EDIT: On second thought, the problem we're facing isn't that we're referencing documents in different databases. The problem is that we create Datastores in different bundles referring to different databases. However, when using @Reference in a pojo, Morphia refers to the wrong Datastore (sometimes, depending on the order in which bundles are started).

evanchooly commented 9 years ago

The fix I have in mind should obviate the whole concept of a DatastoreProvider and should be much more friendly in such scenarios.

dklotz commented 9 years ago

This may be a bit of a "me too", but please keep in mind that this bug is not just about references from one database to another, but can can also break (and does, in our case) references in the same db, as long as you query multiple databases in your application. I can confirm what @ozguraydinli spotted: ReferenceMapper.resolveObject will use a Datastore with a wrong database name in that case.
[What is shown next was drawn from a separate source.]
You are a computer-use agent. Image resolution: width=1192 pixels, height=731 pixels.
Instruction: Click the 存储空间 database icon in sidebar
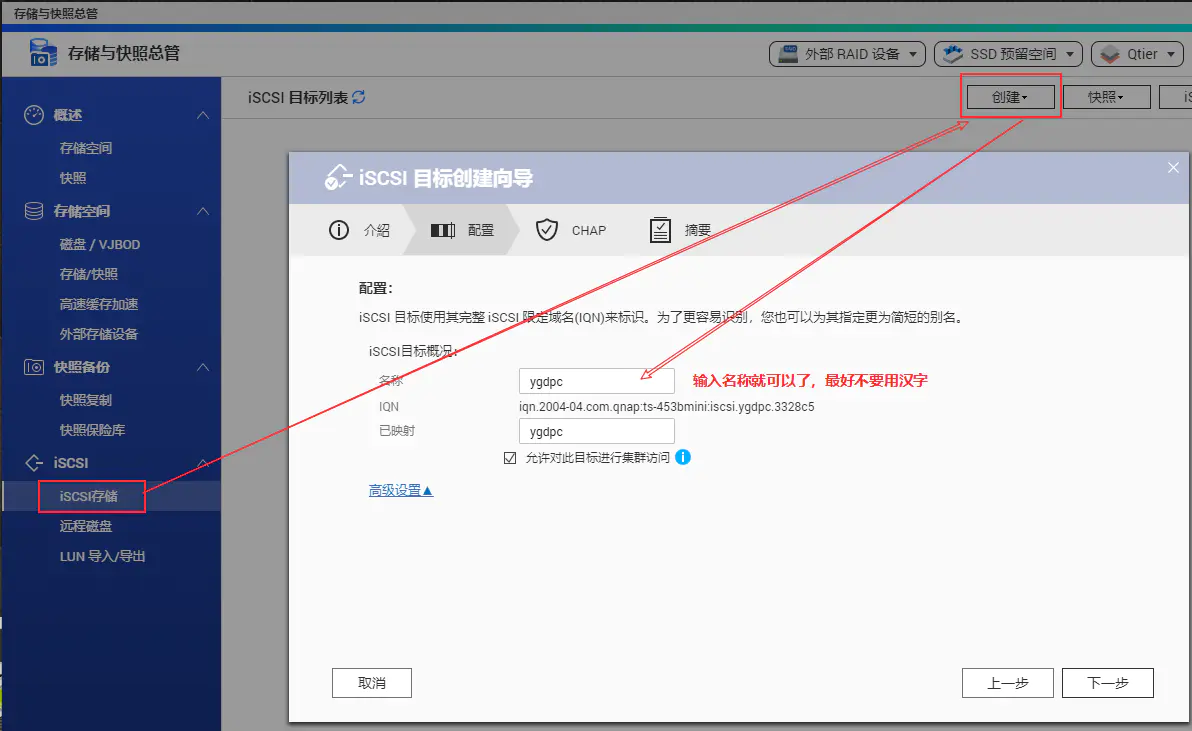click(34, 211)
evanchooly commented 9 years ago

Yeah, the problem is the DatastoreProvider which seems to be a vestigial component in Morphia. The best fix would be to remove it as it's not really necessary but I'm afraid it'd break the few who have explicitly relied on it. I'm attempting to prototype a solution that fixes this while not breaking any uses of the interface.

relferreira commented 8 years ago

It seems that this topic is closed, but I could not found how to make this work anywhere. Is this functionality really available? Thanks in advance!